BACKGROUND: The aim of this study was to develop a risk score system for identification of patients with upper-GI hemorrhage who are suitable for outpatient management.

METHODS: From a prospective cohort of 983 consecutive patients with upper-GI hemorrhage not associated with portal hypertension, 581 cases that did not meet pre-established criteria for admission were selected, and a logistic regression analysis was performed to identify factors associated with two adverse outcomes: recurrent bleeding and/or the need for emergency surgery. The risk score system was developed by using the beta coefficients of the logistic model, and its performance was evaluated. The results of this model were combined with pre-established criteria for admission to build a simplified scoring system for identification of patients who can be managed safely on an outpatient basis.
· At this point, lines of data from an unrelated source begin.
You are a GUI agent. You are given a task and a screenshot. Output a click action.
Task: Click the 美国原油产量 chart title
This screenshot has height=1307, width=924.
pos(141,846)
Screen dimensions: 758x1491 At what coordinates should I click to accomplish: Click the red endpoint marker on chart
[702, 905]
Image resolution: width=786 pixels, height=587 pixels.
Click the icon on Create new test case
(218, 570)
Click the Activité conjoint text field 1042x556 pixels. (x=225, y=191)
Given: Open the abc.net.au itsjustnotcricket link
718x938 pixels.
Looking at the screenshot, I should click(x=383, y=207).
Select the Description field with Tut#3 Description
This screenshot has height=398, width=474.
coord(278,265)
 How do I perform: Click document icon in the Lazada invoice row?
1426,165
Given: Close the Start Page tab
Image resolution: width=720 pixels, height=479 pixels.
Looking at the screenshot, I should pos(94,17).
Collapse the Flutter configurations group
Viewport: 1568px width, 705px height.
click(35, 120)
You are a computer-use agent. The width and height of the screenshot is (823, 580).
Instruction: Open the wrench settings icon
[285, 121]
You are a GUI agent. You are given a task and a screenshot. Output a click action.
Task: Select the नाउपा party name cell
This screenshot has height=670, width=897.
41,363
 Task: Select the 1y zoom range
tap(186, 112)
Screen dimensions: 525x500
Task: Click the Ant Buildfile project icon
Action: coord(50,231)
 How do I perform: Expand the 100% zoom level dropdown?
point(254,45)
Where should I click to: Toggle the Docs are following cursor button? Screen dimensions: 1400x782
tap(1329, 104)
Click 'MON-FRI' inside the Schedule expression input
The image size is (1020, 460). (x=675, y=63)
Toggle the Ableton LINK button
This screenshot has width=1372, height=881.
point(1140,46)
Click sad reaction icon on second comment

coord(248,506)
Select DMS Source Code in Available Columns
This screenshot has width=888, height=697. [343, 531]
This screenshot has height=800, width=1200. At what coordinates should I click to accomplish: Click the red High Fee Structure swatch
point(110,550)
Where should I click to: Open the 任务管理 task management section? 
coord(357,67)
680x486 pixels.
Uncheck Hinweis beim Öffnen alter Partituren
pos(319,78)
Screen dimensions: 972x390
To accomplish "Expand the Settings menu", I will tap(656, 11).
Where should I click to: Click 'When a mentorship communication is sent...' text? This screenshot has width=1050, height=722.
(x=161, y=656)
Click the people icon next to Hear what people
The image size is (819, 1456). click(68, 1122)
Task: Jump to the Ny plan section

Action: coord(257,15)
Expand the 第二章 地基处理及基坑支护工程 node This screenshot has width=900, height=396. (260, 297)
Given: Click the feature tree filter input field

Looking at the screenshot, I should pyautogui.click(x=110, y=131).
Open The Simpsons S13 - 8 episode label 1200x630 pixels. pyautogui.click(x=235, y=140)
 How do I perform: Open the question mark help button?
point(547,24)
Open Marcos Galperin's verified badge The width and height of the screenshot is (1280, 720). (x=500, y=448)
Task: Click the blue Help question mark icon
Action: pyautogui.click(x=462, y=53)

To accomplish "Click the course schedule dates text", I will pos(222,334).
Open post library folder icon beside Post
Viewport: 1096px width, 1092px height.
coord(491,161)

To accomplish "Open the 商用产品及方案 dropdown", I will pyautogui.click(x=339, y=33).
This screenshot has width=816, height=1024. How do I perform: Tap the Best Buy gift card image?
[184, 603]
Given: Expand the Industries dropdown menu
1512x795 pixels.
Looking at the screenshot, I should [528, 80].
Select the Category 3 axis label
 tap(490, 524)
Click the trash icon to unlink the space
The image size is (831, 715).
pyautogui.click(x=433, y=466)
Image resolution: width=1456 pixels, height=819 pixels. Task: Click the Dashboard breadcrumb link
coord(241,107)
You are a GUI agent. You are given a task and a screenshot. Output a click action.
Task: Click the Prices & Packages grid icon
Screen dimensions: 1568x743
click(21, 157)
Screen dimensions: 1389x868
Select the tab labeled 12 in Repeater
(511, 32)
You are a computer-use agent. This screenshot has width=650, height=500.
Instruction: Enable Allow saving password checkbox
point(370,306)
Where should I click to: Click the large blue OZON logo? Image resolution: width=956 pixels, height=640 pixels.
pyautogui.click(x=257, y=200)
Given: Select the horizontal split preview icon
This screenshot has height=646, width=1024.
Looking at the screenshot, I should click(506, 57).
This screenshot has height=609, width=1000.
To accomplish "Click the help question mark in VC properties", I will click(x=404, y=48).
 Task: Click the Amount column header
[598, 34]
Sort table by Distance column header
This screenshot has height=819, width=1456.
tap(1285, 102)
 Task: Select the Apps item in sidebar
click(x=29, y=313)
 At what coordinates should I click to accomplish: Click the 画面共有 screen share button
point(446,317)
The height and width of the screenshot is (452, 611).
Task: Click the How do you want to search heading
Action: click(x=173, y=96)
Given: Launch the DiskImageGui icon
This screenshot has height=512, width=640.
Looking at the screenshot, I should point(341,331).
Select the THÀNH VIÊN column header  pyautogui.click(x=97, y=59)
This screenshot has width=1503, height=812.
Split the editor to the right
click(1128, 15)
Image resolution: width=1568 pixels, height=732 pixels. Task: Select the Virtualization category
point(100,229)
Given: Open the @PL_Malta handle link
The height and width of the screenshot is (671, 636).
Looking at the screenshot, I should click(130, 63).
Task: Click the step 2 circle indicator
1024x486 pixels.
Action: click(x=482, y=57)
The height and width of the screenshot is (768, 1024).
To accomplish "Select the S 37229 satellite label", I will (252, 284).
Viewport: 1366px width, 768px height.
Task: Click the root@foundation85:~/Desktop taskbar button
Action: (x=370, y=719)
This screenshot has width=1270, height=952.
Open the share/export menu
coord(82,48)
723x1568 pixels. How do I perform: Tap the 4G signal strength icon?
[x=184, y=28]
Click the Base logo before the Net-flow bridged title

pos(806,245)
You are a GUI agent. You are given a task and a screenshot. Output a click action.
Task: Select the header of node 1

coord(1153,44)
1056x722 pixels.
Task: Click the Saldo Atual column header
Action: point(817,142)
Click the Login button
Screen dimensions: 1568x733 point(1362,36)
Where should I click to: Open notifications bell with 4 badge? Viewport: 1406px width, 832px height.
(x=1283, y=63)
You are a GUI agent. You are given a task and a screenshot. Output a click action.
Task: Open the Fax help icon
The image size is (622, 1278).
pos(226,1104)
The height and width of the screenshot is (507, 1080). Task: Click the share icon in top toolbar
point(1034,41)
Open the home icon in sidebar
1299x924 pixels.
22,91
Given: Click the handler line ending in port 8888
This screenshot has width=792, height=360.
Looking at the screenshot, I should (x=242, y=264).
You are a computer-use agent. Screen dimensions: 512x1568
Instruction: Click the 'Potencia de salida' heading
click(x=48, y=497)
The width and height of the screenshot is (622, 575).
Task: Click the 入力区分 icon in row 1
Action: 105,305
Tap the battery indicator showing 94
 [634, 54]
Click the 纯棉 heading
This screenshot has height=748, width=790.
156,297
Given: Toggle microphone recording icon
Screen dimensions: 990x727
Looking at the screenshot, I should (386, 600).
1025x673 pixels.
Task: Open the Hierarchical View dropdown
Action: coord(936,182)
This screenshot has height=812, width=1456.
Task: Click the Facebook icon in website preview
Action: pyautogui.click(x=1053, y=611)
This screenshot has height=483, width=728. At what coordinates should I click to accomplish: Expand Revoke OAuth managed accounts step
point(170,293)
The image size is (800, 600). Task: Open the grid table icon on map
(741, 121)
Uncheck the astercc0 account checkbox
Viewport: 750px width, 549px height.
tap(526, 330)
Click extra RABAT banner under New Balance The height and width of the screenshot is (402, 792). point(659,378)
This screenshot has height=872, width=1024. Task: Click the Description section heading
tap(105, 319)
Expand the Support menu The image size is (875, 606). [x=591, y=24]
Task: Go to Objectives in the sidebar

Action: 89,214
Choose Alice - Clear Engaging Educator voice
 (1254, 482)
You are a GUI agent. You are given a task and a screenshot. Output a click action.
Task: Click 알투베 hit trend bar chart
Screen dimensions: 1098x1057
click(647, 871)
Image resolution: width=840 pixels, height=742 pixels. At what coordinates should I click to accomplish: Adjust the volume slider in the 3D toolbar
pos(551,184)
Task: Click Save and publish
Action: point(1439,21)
RESULTS: Chronic alcoholism, active malignancy, prior upper digestive tract surgery, wasting syndrome, hemodynamic compromise, duodenal ulcer as the cause of upper-GI hemorrhage, and hemorrhage of unknown cause were independently associated with a greater risk of unfavorable outcomes in the group that did not meet pre-established criteria for admission. The logistic model showed a high capacity for discrimination (C statistic: 0.87) and good calibration (p value for Hosmer-Lemeshow goodness-of-fit test, 0.62), with a sensitivity of 100% and specificity of 64%. The simplified score had a sensitivity of 100% and specificity of 29% for adverse outcomes, and sensitivity of 78% and specificity of 38% for mortality.

CONCLUSIONS: The score system developed in this study may be helpful in deciding between hospitalization and outpatient management for patients with upper-GI hemorrhage, but it remains to be validated in patient groups other than those used for its development.